Wil: In the 20th century, brands used to be symbols of quality and value. People looked for brands as assurances for a certain quality standard or a promise of a good deal. As we entered the 21st century, the world of commerce had changed from uniform mass consumption to individualized consumer experiences, and along with it, brands have become symbols of experiences and even a sense of community or sub-culture one can become part of. The latter, the sense of community, is increasingly mediated by social media and online review sites, as well as various fan blogs, podcasts, and YouTubers who become unofficial brand evangelists.

One of the most notable changes during the past 15 to 20 years is that brands no longer explicitly describe or even imply what kind of products or businesses they are. This change most likely happened first within the IT sector, with companies such as Yahoo! and Google, but this trend has spread to other industries such as hospitality and even churches during the past decade.

Zan: Churches, I didn’t think of that.

Wil: Yes. I was an Evangelical Christian since I was 15 years old and I originally joined a fundamentalist Baptist Church (don’t ask me why, long story!). But I noticed how the “trendier” churches back then weren’t calling themselves “churches,” but instead, something like “Christian Center” or “Christian Fellowship,” ostensibly because “churches” sounded too old-fashioned, pompous, ritualistic, or rigid. Many of them had worship services that felt like a rock concert, in a building that looked more like a community college campus than a church. That was back in the 1990s. Then maybe 10 to 12 years ago I began noticing newer churches even dropping those labels and calling themselves like “Mosaic” or “The Bridge,” “Renaissance,” or “Branches.” They are part of the so-called Emerging Church movement, a countercultural offshoot of the Evangelicals. You can’t even tell what those places are, but that’s the whole point of their brands.
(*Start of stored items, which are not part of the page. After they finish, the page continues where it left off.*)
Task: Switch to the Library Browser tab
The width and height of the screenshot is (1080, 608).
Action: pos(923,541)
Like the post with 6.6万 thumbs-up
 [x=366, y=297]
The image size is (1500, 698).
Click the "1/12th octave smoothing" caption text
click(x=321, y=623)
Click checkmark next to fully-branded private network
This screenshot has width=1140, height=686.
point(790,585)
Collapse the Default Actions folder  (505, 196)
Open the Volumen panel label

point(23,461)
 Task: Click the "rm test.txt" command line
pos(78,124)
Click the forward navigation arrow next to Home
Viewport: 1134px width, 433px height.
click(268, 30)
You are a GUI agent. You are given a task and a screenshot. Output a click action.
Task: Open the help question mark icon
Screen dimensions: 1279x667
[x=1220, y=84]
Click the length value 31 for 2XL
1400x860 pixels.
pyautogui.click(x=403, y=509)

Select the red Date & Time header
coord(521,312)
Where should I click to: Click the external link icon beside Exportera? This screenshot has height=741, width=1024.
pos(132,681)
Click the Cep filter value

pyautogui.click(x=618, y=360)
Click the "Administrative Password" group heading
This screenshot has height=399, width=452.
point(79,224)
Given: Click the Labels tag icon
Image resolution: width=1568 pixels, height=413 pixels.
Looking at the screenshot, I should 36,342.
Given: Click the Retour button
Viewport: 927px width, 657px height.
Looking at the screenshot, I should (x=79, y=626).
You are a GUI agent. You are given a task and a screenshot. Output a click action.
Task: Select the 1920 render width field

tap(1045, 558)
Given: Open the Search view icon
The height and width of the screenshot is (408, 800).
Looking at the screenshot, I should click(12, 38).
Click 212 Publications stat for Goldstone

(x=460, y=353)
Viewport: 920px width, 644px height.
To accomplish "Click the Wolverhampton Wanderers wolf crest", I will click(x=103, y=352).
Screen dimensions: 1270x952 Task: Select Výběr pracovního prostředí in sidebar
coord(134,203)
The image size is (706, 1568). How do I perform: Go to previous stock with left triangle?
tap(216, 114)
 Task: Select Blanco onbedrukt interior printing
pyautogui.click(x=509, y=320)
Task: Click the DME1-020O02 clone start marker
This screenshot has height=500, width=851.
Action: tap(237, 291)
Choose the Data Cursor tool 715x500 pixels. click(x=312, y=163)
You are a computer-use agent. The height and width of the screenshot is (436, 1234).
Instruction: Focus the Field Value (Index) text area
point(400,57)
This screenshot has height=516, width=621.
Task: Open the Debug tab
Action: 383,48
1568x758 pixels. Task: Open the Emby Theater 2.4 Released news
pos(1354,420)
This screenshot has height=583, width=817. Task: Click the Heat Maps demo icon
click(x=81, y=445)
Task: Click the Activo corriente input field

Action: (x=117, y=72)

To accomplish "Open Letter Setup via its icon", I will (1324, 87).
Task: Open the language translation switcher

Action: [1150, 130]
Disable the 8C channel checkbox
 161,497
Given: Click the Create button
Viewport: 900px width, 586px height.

Zan: Do other non-profits also rebrand?

Wil: Yes, in recent years, the Housing Authority of Portland became Home Forward, and Portland Women’s Crisis Line became Call to SafetySisters Of The Road Cafe dropped the word “Cafe” in the early 2000s when it had come to a realization that their real purpose wasn’t just serving food but it was about community-building.

Zan: Should brands follow trends, or should they be more timeless?

Wil: You need to strike a balance between being in touch with the latest brand trends and looking into the long term. A successful brand has to last for a generation, that is, the minimum of 15 to 20 years because you need stability to build credibility and to grow. If you keep changing your principal brands every other year, you will lose credibility and people will look at you like you aren’t serious. If you have sub-brands for specific product lines, they can be changed more frequently as long as they are firmly associated with your principal brands.

The general trend that I see — and I believe it is irreversible for a fairly long time to come — strongly favors non-descriptive brands as the brands should embody experience and the community, rather than products or services. Such brand strategies also make a space for unexpected future evolution into other products and areas as necessary.